If you can't afford to help at all or the amount you can give is less than what you or your child had hoped for, explain why.
You don't need to go in too much detail—your child doesn't need to know the exact amount in your bank account or the total cost of the mortgage. But you can remind him or her gently of your current money obligations, says Gottsman, who owns The Protocol School of Texas.
This way they understand where the number is coming from and can truly appreciate your generosity.
YOU SAY: "Of course, you can always count on us to make centerpieces or call venues, or anything else you need."
Remind your child that though your ability to help with money is limited, you're willing to put unlimited (or at least less limited!) time and effort into helping make the big day special.
Wedding planning is stressful, and your child may need a supporting hand when the to-do list runs down past her knee. Let her know that you'll always be available for a venting session or to make 500 packets of Jordan almonds at the last minute.
YOU SAY: "What are your plans for any expenses that go above what your father and I can help out with?"
As a parent, you don't want to see your child's marriage start in debt.

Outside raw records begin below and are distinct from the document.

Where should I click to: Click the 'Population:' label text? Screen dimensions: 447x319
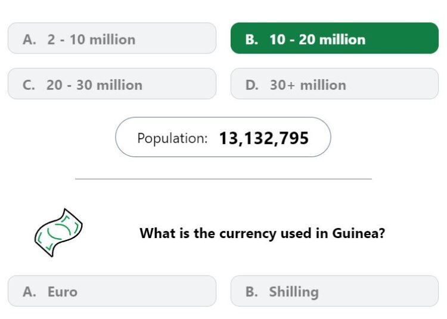point(172,138)
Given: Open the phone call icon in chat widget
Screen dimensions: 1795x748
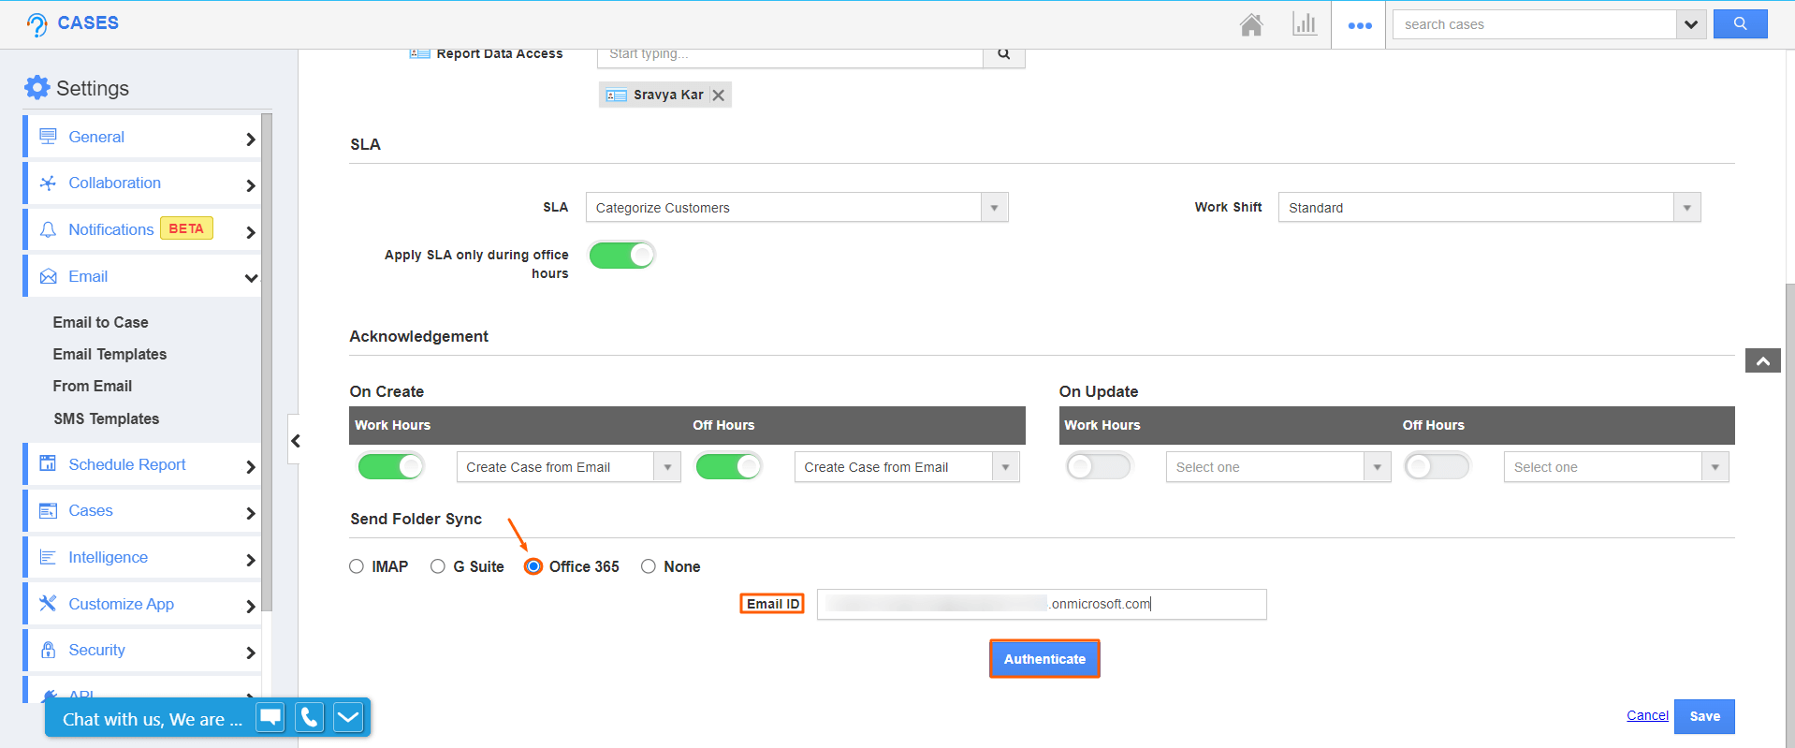Looking at the screenshot, I should pos(309,718).
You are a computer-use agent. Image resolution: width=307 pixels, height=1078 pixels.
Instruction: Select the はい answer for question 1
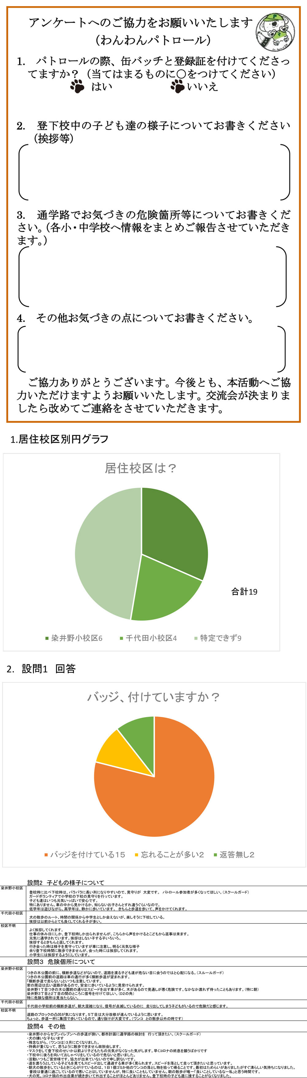(x=102, y=87)

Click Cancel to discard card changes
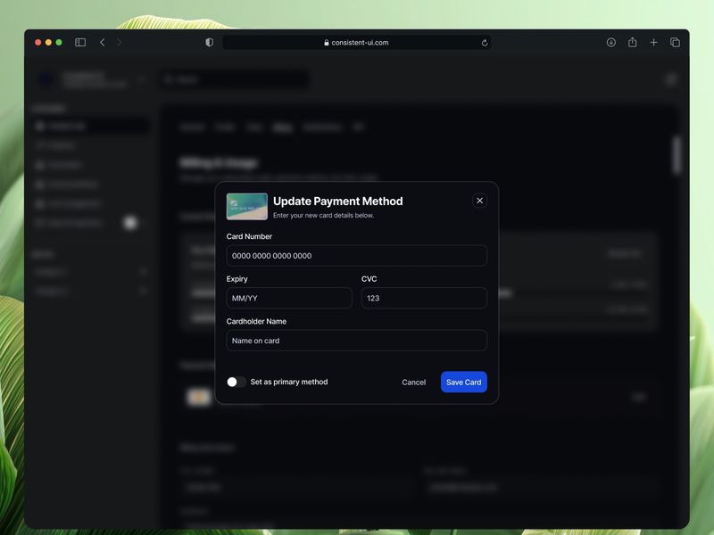pyautogui.click(x=413, y=382)
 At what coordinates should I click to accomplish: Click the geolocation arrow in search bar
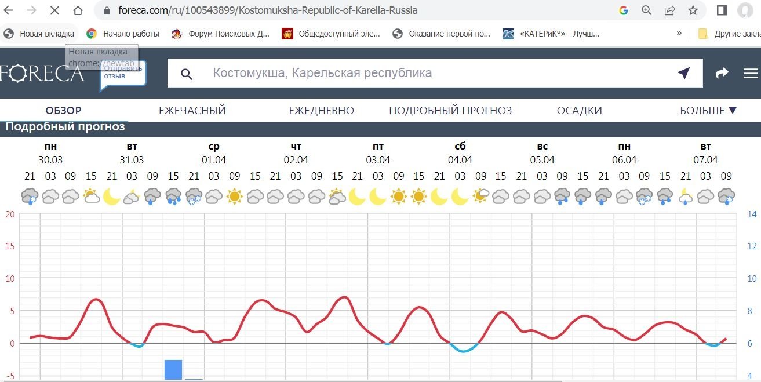[684, 73]
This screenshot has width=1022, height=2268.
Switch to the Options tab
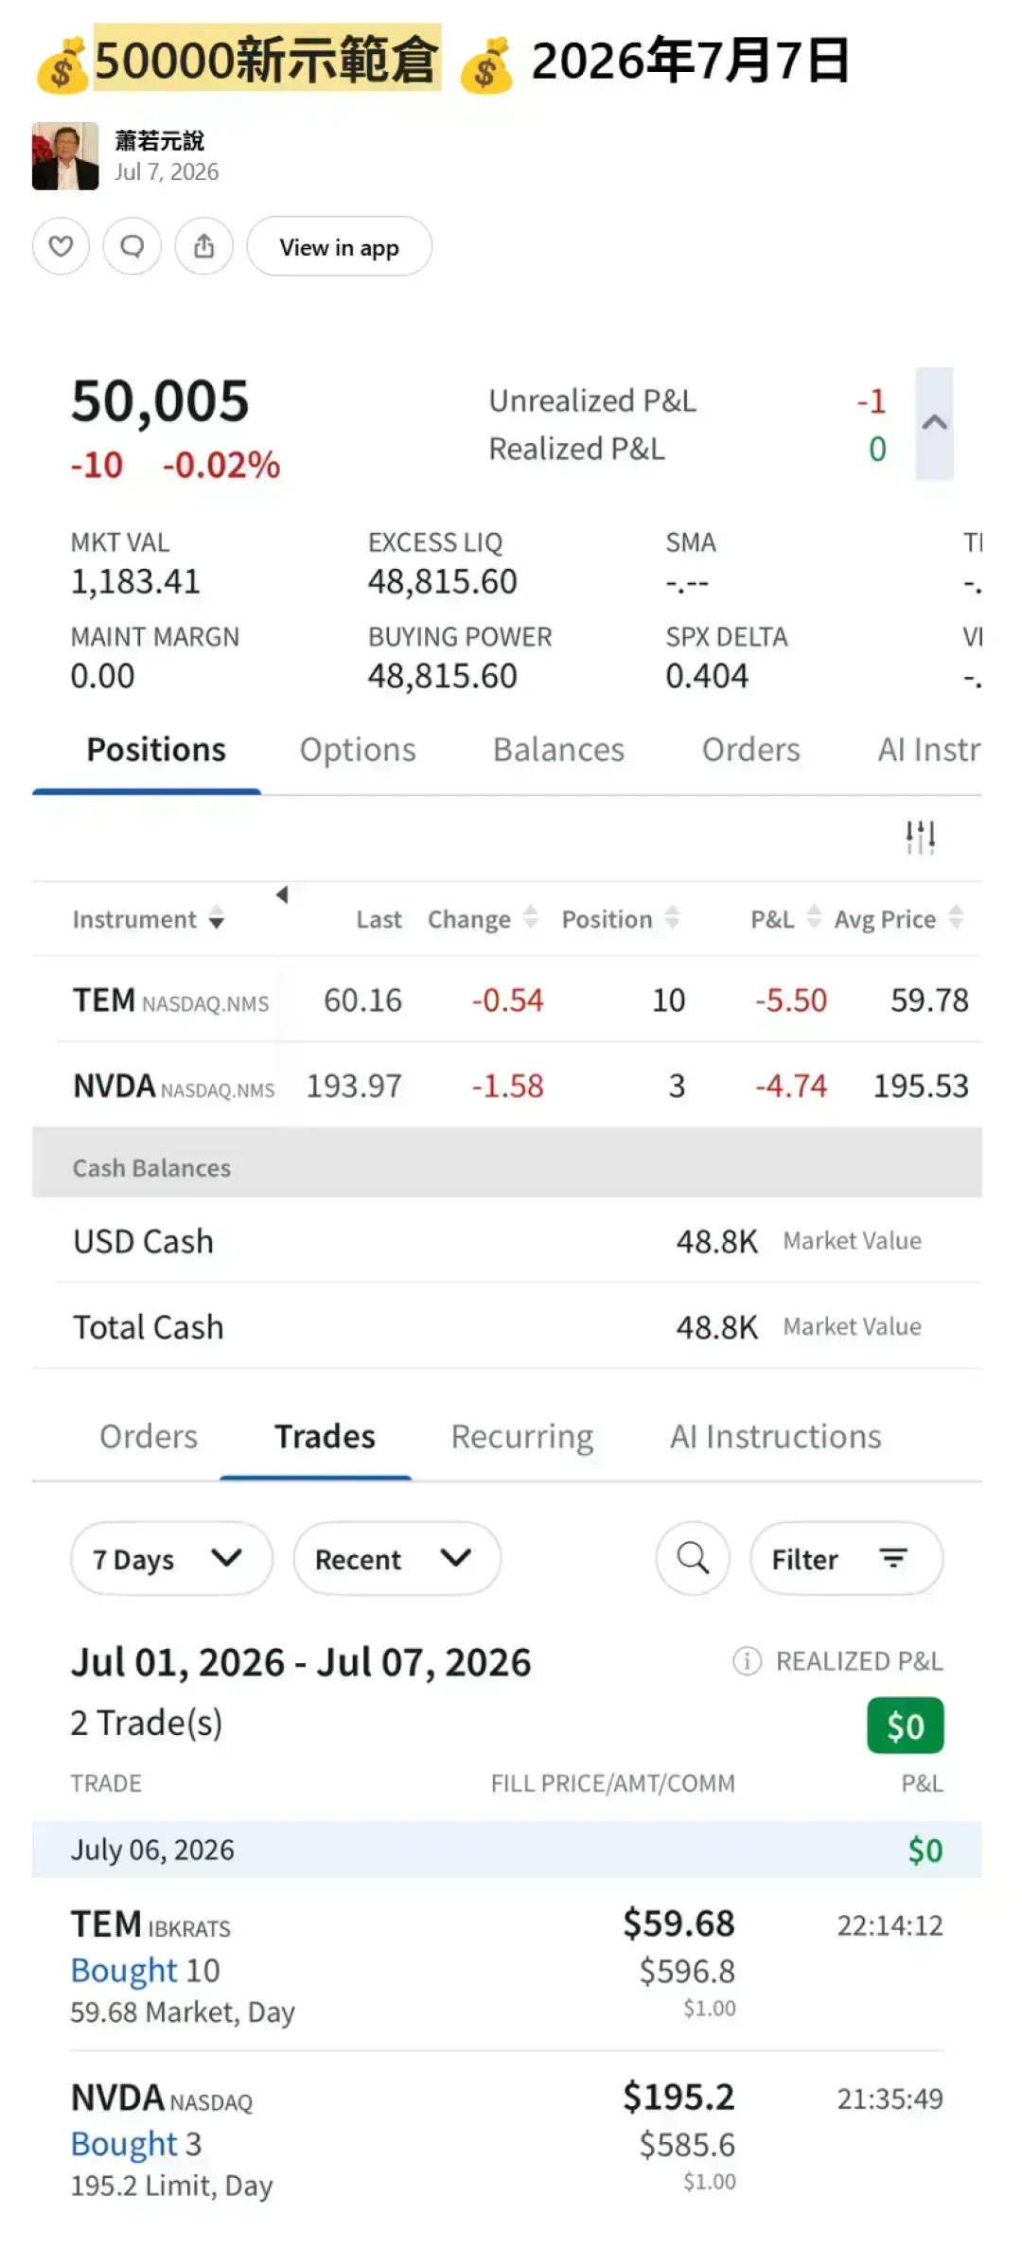(358, 750)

But nearly half of couples do end up spending above their wedding budgets.
So some of the best help you can provide is to help your child make concessions that will help them stay within their means.
"Always pressure them to stay in budget and scale back," says Minneapolis-area certified financial planner Sophia Bera.
"If they do decide to spend more than they have on the wedding, and it's only a few thousand dollars over, I'd recommend dipping into their emergency savings account," she adds.
If it's more than a few grand, she suggests putting the costs on to a 0% credit card (Money recommends Chase Slate, which charges no interest for the first 15 months). "But then they need to build into their new household budget a method to pay it off quickest," Bera says.